__WORK INSTRUCTION__
Give the lines again exactly as they appear below, from the line with "Screen dimensions: 610x361" to the line with "Given: Click the print report icon", both included, and only those lines. Leave every picture out.

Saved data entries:
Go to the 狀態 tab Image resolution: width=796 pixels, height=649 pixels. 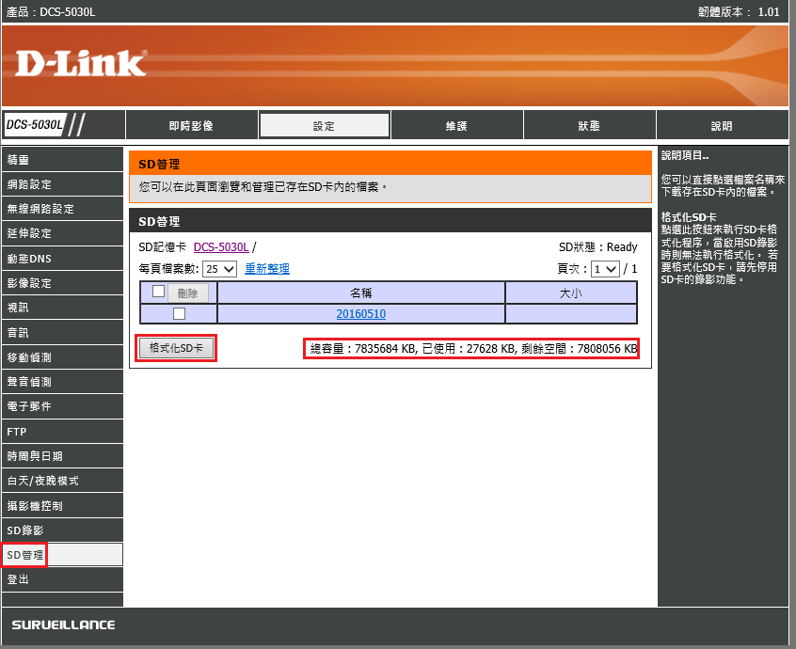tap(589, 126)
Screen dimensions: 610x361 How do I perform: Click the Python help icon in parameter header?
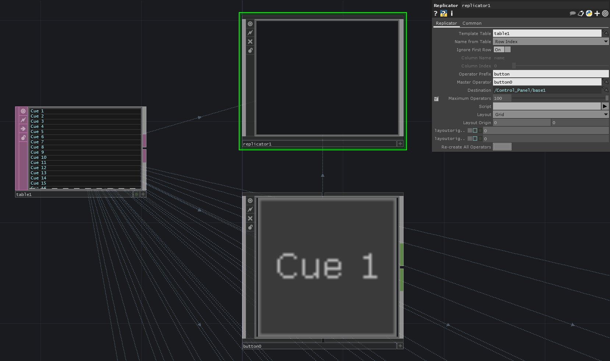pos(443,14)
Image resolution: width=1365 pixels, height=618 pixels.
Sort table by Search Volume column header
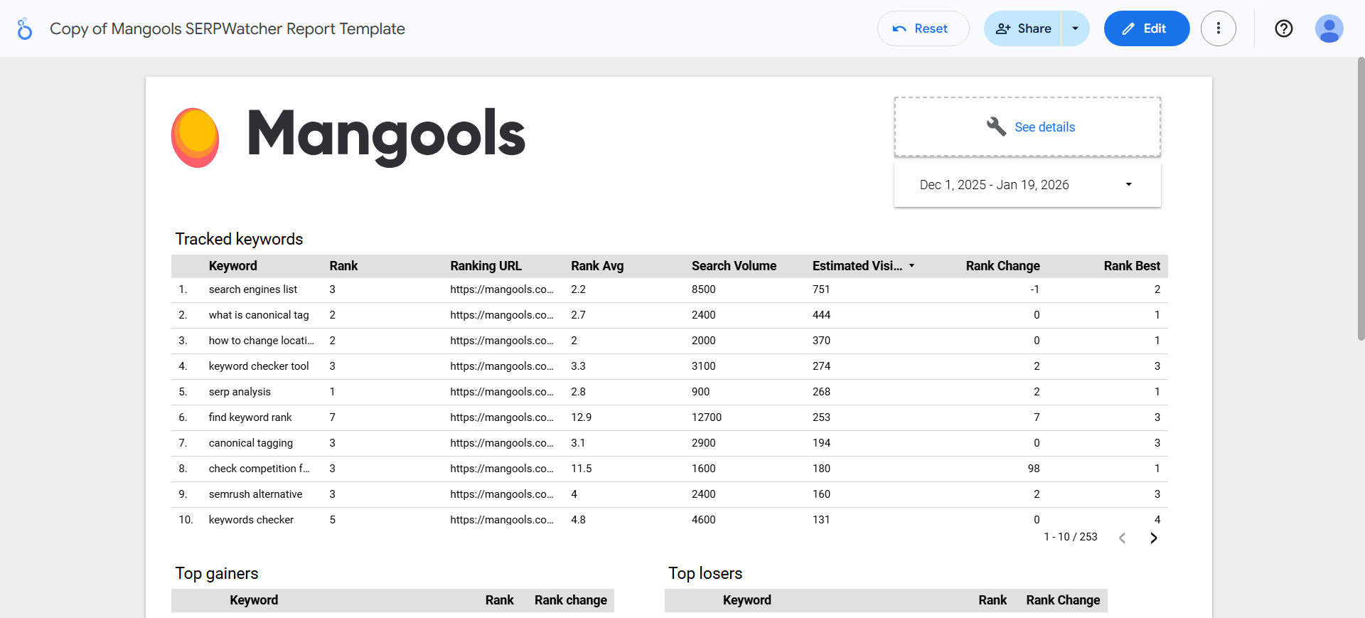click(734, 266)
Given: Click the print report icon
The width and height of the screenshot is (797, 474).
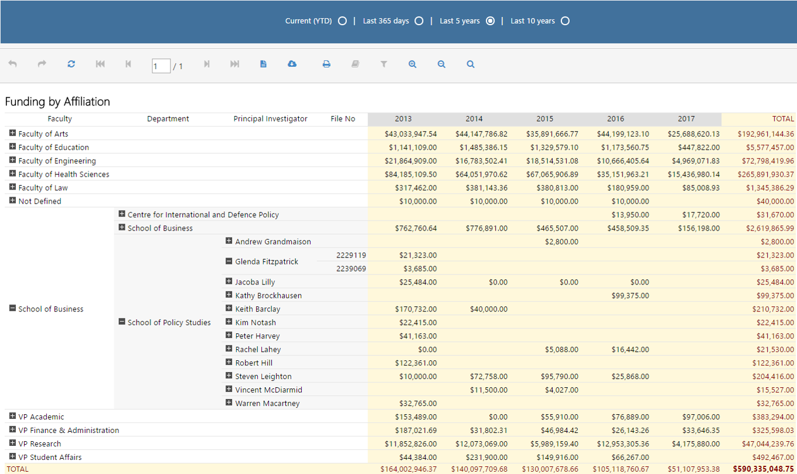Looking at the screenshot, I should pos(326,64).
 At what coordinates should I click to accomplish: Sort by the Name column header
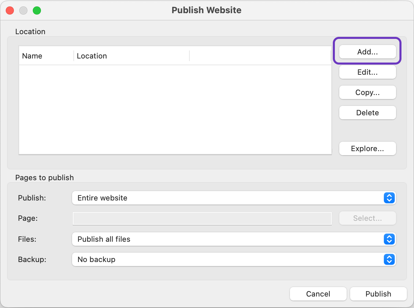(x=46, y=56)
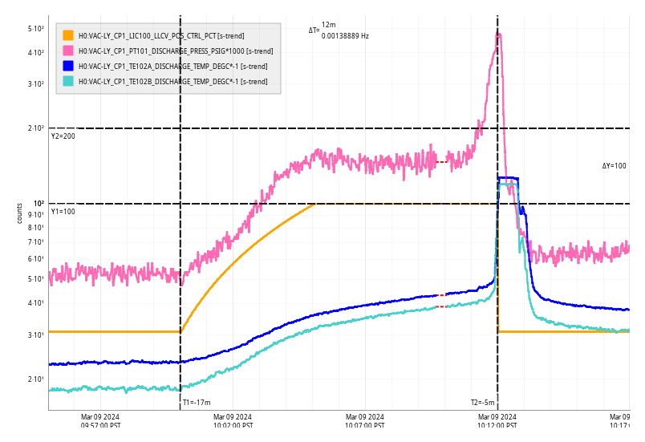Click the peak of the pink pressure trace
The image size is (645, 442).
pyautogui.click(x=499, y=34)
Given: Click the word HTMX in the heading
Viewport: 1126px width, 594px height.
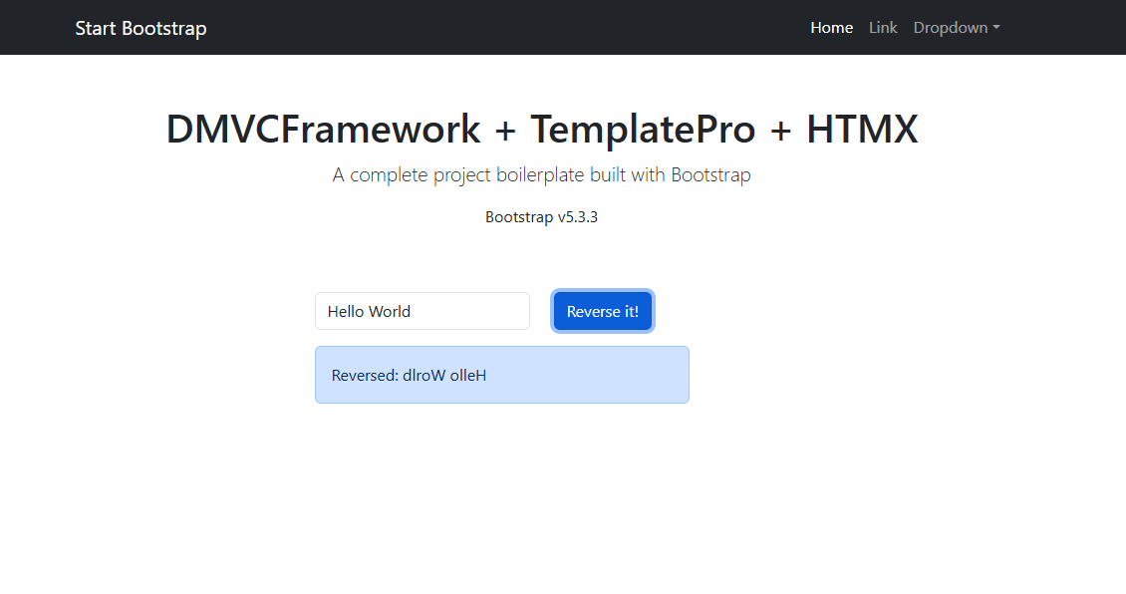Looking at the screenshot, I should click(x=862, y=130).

...

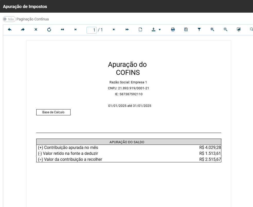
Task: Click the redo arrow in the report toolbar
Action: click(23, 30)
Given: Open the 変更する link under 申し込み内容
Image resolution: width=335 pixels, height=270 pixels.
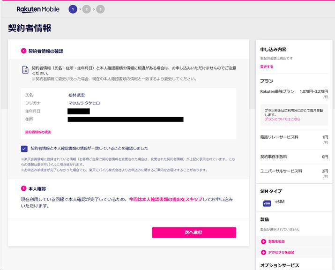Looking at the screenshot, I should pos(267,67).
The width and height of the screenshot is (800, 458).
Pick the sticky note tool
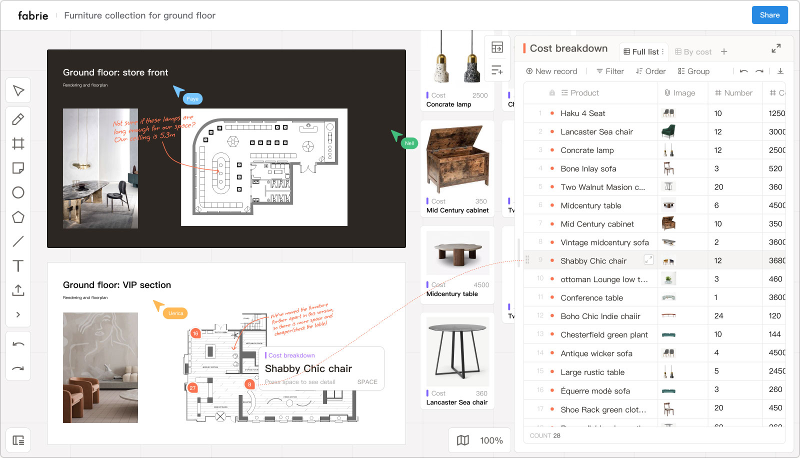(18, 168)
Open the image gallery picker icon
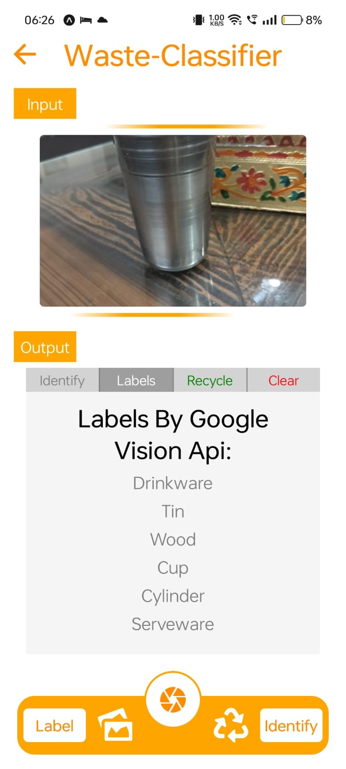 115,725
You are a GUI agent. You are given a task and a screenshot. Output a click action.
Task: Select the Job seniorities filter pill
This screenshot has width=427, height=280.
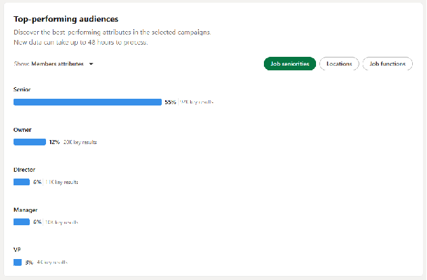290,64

__RESPONSE TO THE EXERCISE__
Screen dimensions: 610x361 How do I perform: Click the Python help icon in parameter header?
pos(443,14)
Image resolution: width=1365 pixels, height=618 pixels.
Sort table by Search Volume column header
click(734, 266)
Given: Click the print report icon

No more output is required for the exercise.